---- Provided data
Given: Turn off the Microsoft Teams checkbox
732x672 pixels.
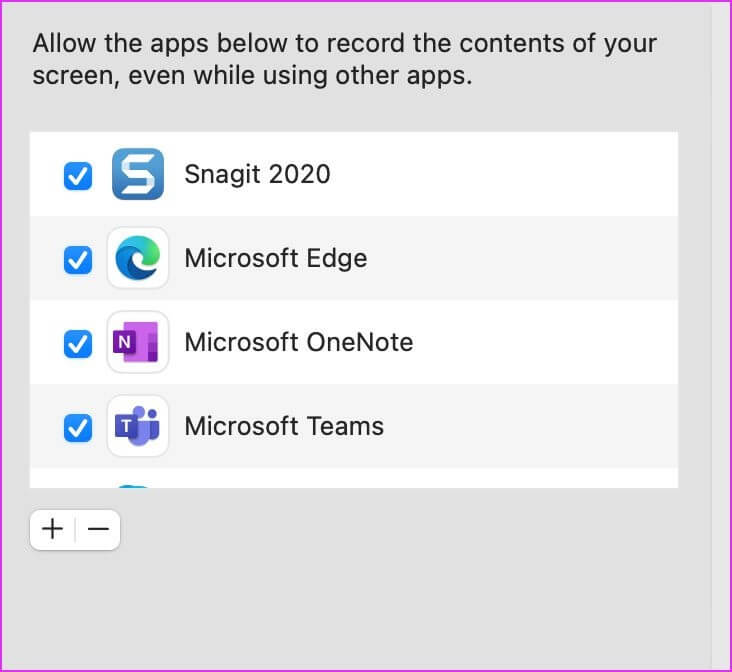Looking at the screenshot, I should [x=77, y=428].
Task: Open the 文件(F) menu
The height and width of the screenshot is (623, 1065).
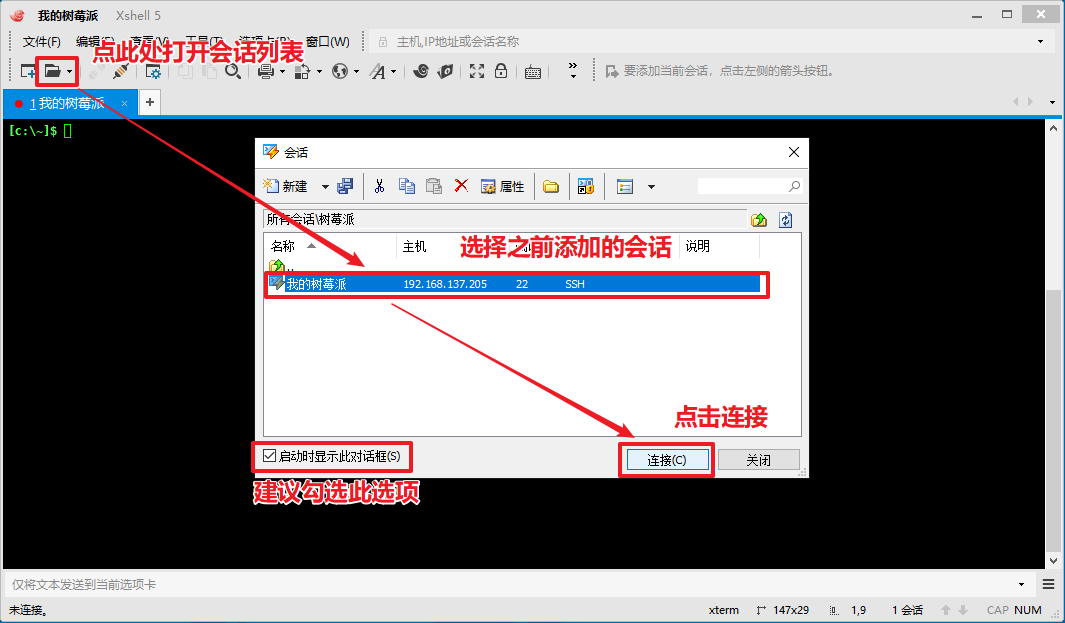Action: tap(41, 42)
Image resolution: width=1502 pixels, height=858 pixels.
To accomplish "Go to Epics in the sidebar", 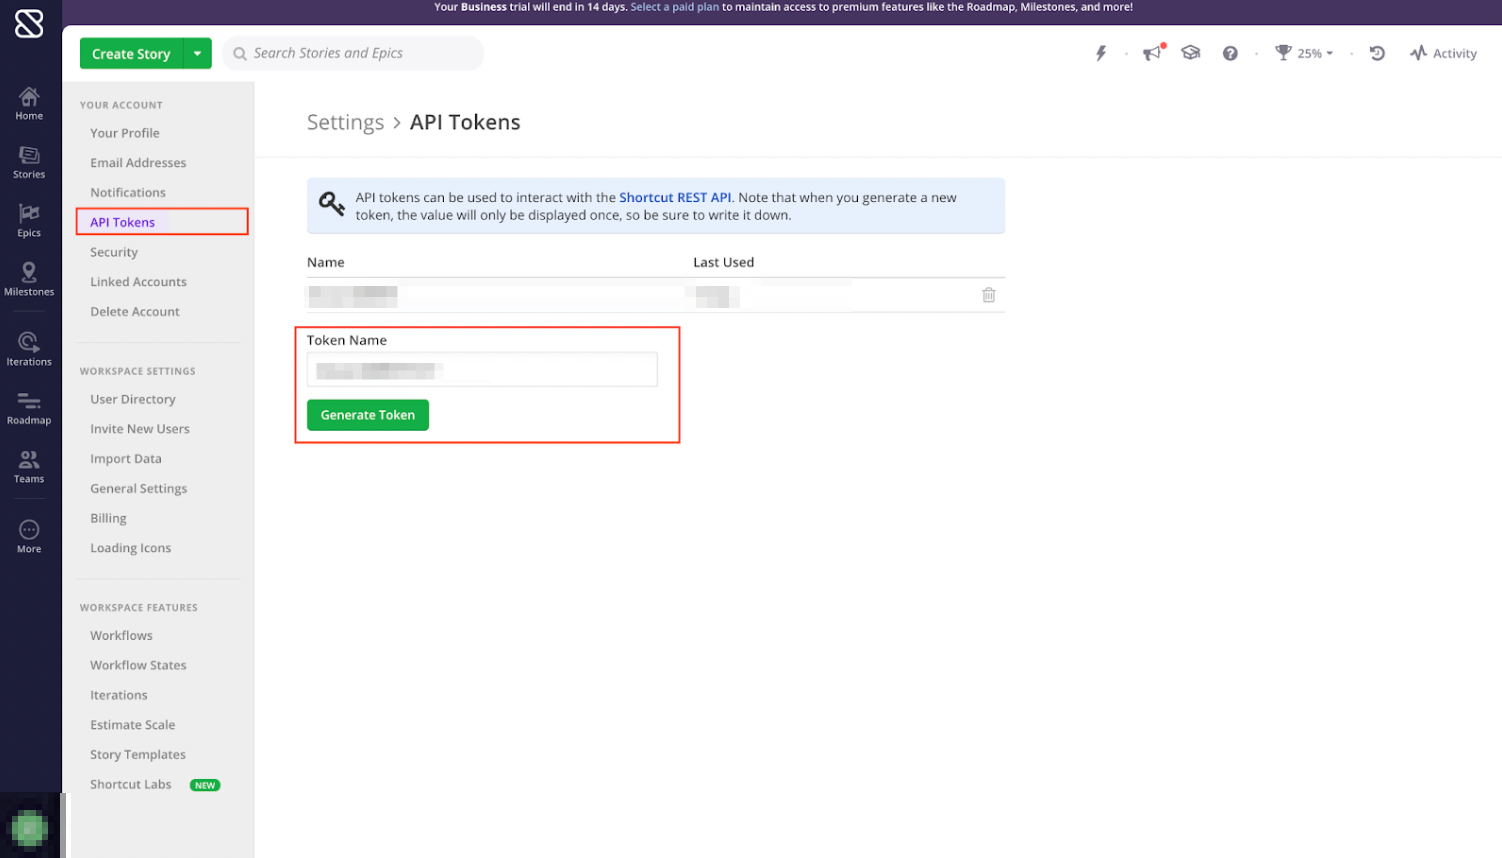I will [x=29, y=220].
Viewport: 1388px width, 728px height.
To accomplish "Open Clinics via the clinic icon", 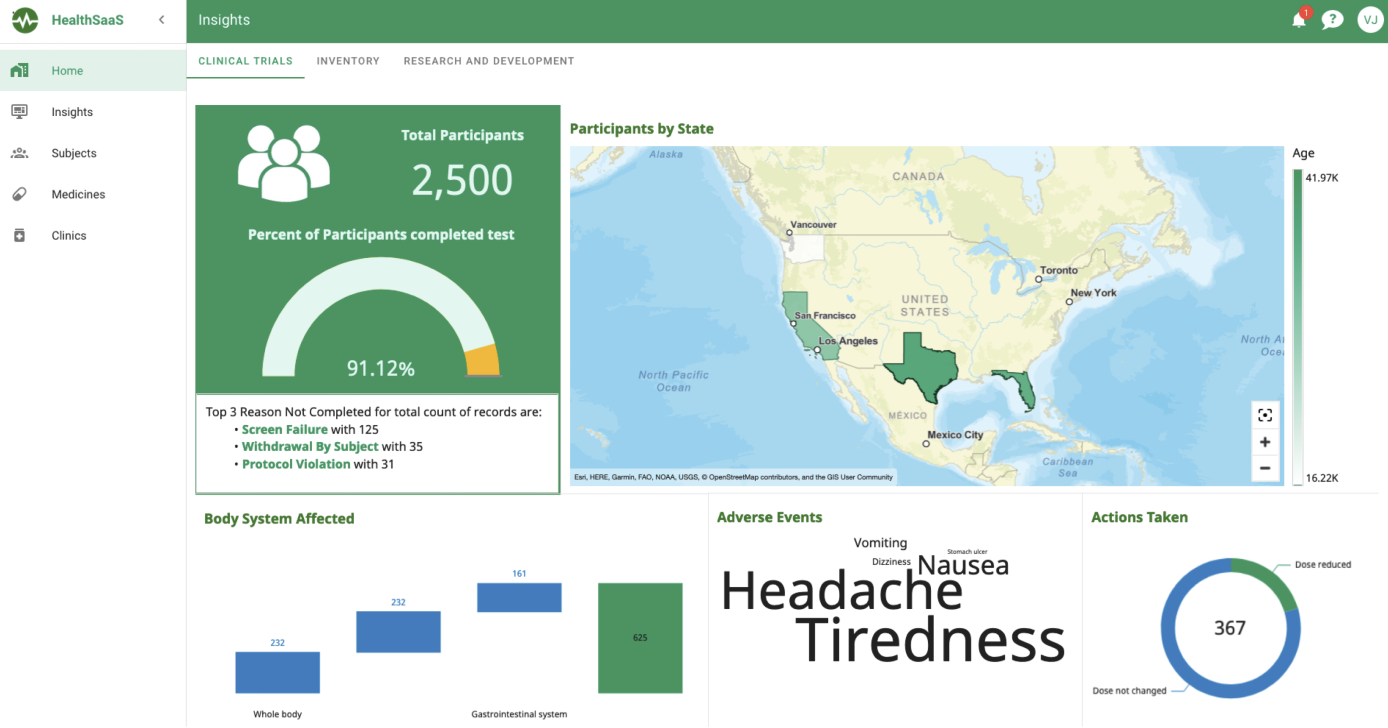I will 19,235.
--------
# Your goal:
Starting at the line containing "732x672 pixels." and finishing at the line containing "Image resolution: width=1502", return those lines exactly as they appear above, without the pictures.

# Solved problem:
732x672 pixels.
Looking at the screenshot, I should [x=77, y=428].
Task: Open the 文件(F) menu
The height and width of the screenshot is (623, 1065).
Action: tap(41, 42)
Image resolution: width=1502 pixels, height=858 pixels.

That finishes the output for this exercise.